Народ проявлял какую-то религиозную веру в насилие как средство решения любых проблем. Бесследно ли прошла воспитанная веками привычка молиться перед распятием — орудием казни и картиной жестокой муки Бога-сына? Подсознательное влечение простых душ к карающей расправе имеет множество корней. Предрассудок? Возрождение древнего, первобытного инстинкта? Здесь обнаруживается многое, вплоть до жажды утолить местью муки собственных страданий. Но сказывалось и намеренное раздувание народного влечения к слепой жестокости. Вожди кордельеров, особенно Эбер, подыгрывали любым капризам толпы. Как они возмутились, когда Камилл Демулен в «Старом Кордельере» призвал к смягчению террора, к освобождению тысяч подозрительных из тюрем! «Открыть тюрьмы, порази меня гром! — возмущался «Пер Дюшен». — Сколько подлый Питт заплатил этому плуту, подосланному Кобленцем? Открыть тюрьмы? Разве это не означало бы возродить Вандею или скорее создать новую?.. Следуя мэтру Камилю, нужно было бы, чтобы санкюлоты пали к ногам аристократии, прося о пощаде. Где бы мы оказались, черт возьми без Святой гильотины?»

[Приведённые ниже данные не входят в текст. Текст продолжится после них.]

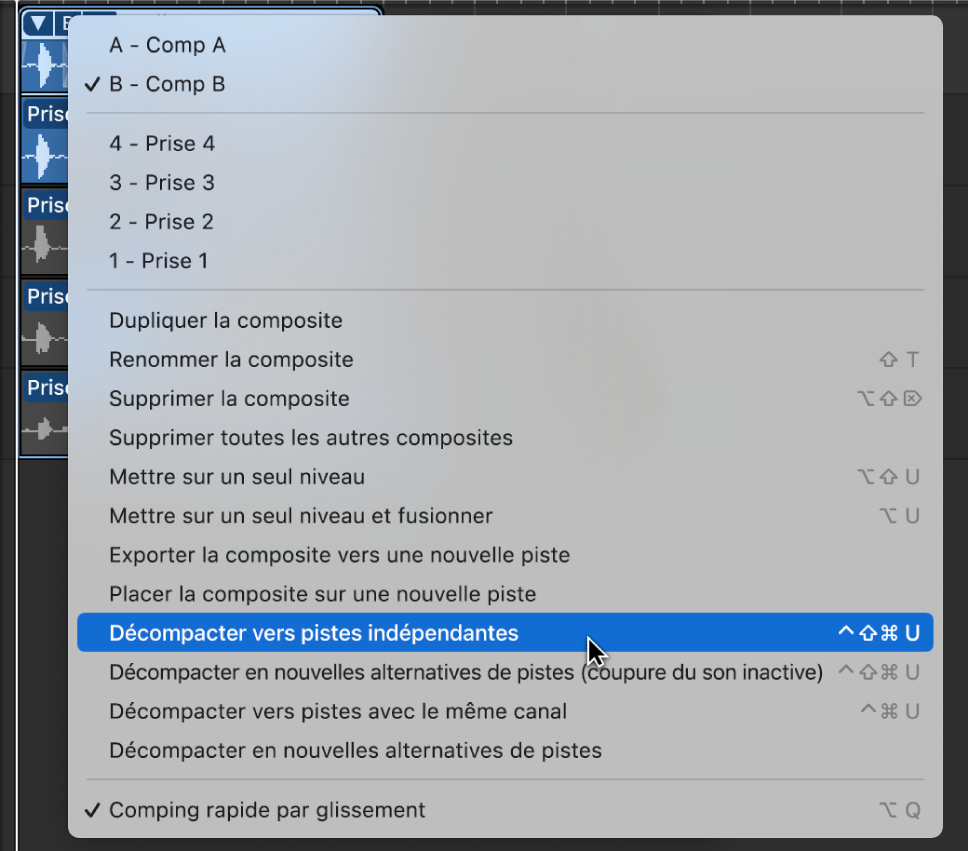Select take "3 - Prise 3"
The width and height of the screenshot is (968, 851).
162,182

Проповедь террора — это, пожалуй, единственное, что сближало Эбера с Робеспьером. Во всем другом между ними углублялась пропасть. Главные разногласия крайних, «ультра-революционеров», как называл их Робеспьер, и Революционного правительства — социальные. Эбер не мог не выражать в своей газете протест санкюлотов против голода и дороговизны и других страданий народа в эту мрачную зиму. Все побуждало его активно отстаивать социальную программу, воплощавшую народные идеалы раздела богатств и земельной собственности. «Пер Дюшен» особенно настойчиво проповедует идею наделения санкюлотов мелкими участками земли за счет раздела крупных поместий. Идея утопическая, неосуществимая и в конечном счете реакционная, с точки зрения экономического прогресса. К тому же раздел любой крупной собственности и передача ее беднякам вызывали возмущение буржуазии. Естественно, для Робеспьера, никогда не имевшего практической социальной программы, кроме морального осуждения богатства, такая идея была совершенно неприемлема. Особенно теперь, когда Робеспьер решил опираться в Конвенте на буржуазное Болото. Именно здесь возник непримиримый конфликт, предопределивший трагическую судьбу Эбера и кордельеров.

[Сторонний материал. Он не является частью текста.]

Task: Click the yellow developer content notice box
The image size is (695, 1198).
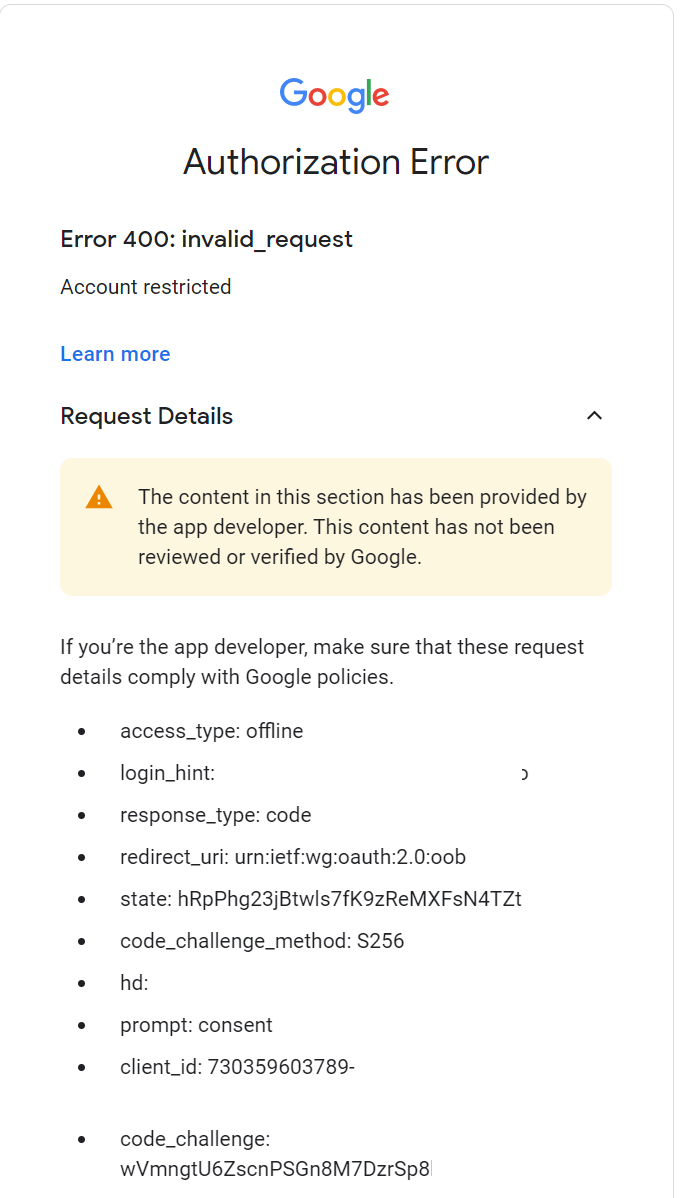Action: click(336, 526)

Требовался лишь повод, чтобы он вспыхнул открыто. Им оказался новый курс Робеспьера, назвавшего в конце декабря ультра-революционеров одним из двух «подводных камней» на пути Революции. Это уже выглядело как объявление войны. Кроме того, еще раньше по вздорному обвинению арестовали двух генералов-санкюлотов Венсана и Ронсена. 31 января Клуб кордельеров потребовал их освобождения. В зале монастыря кордельеров произошла патетическая сцена гнева. Доска с текстом Декларации прав человека и гражданина завешена черной вуалью. Робеспьер уступает, ибо он еще не осмеливается нанести удар ни правым, ни левым и продолжает играть роль арбитра.